Но бывают тяжелые моменты, когда тебе на душе больно, оттого что человек, как говорится, уперся – я не могу ничего сделать. Богочеловек, Христос, Сам ходил проповедовать, но некоторые Его проповедь не слушали, Его предали, а кто я такой, чтобы человека пытаться переубедить. Но мы должны показать доброе отношение, христианскую любовь, может быть, через это Бог коснется сердца человека и он откроет двери сердца. Тяжело, наверное, когда уходят некрещеными. Это случаи очень редки, но такое бывает.
----------------
• ФОРМУЛИРОВКА ЗАДАНИЯ: Перепишите из текста для чтения без изменений всё, начиная со слов «Но бывают тяжелые» и вплоть до слов «но такое бывает.». Материал никак не связан с текстом для чтения.

• ИСХОДНЫЕ ДАННЫЕ:
----------------
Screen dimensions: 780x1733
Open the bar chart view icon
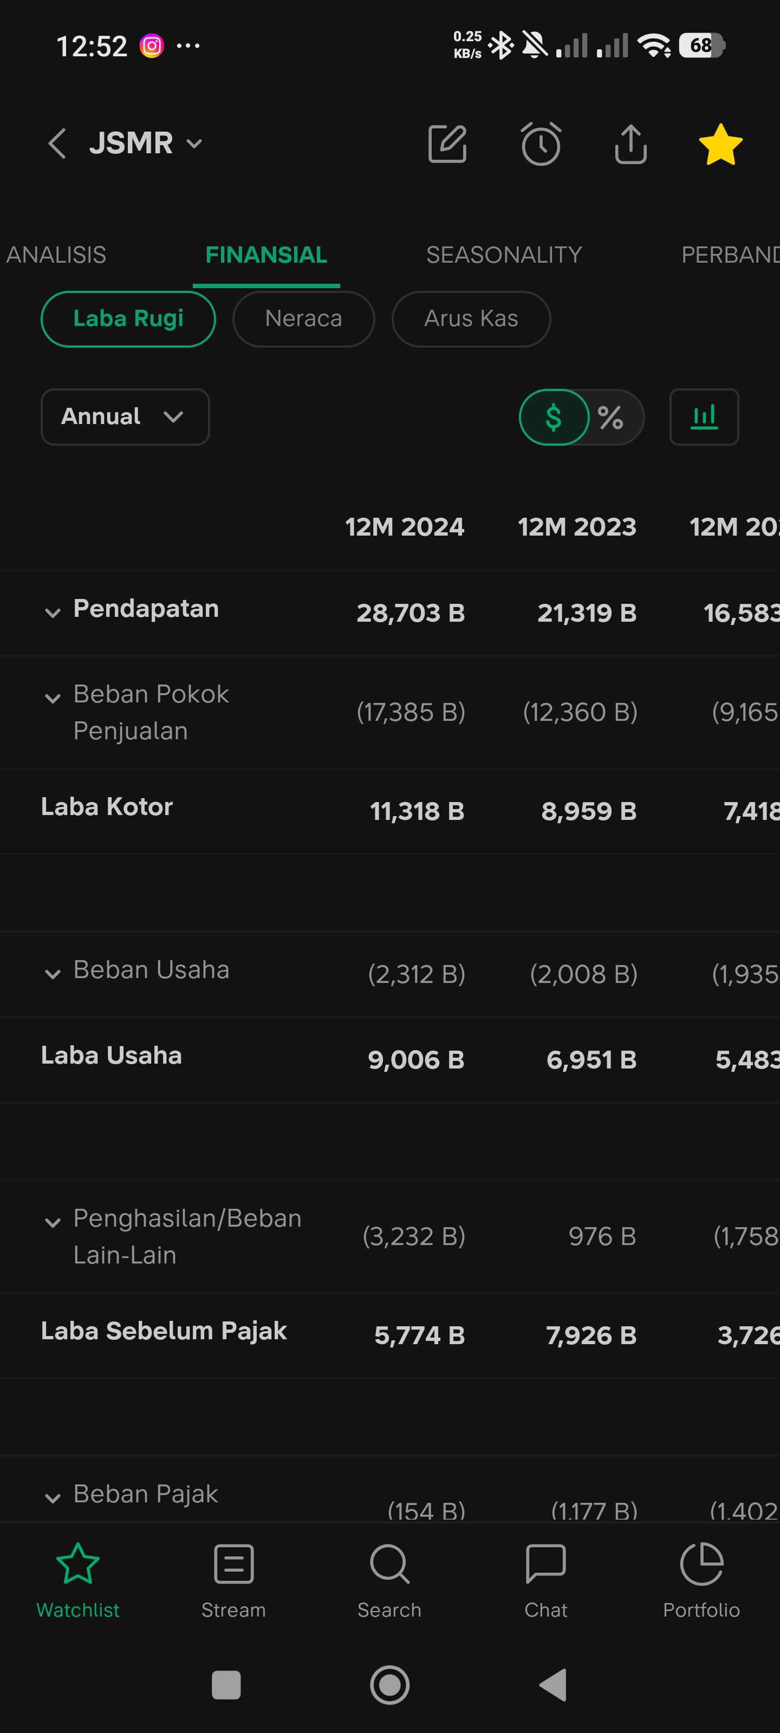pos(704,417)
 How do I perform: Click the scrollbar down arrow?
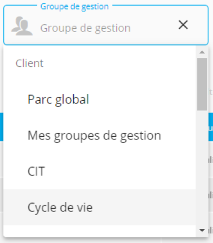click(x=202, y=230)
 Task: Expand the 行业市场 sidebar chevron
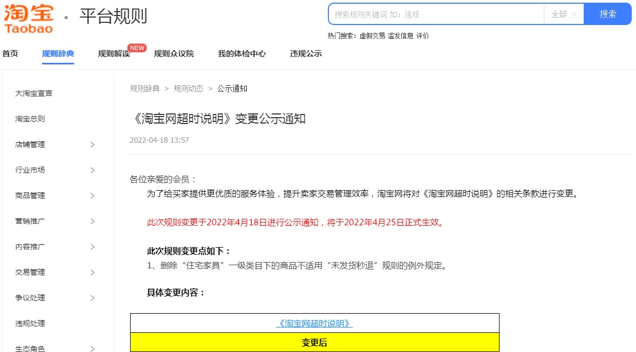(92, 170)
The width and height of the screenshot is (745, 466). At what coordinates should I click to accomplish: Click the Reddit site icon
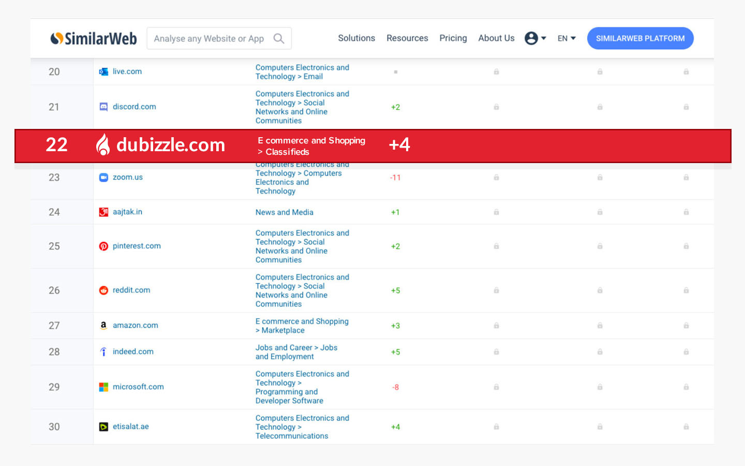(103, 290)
----------------
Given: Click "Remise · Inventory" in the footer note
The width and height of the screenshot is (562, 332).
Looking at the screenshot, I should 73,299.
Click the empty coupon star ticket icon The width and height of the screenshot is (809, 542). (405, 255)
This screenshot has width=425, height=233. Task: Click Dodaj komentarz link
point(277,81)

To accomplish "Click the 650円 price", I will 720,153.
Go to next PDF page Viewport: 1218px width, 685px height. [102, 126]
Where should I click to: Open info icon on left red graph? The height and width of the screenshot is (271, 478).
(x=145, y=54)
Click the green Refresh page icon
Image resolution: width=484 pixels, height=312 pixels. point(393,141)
----------------
• ОТВЕТ К ЗАДАНИЮ:
Но бывают тяжелые моменты, когда тебе на душе больно, оттого что человек, как говорится, уперся – я не могу ничего сделать. Богочеловек, Христос, Сам ходил проповедовать, но некоторые Его проповедь не слушали, Его предали, а кто я такой, чтобы человека пытаться переубедить. Но мы должны показать доброе отношение, христианскую любовь, может быть, через это Бог коснется сердца человека и он откроет двери сердца. Тяжело, наверное, когда уходят некрещеными. Это случаи очень редки, но такое бывает.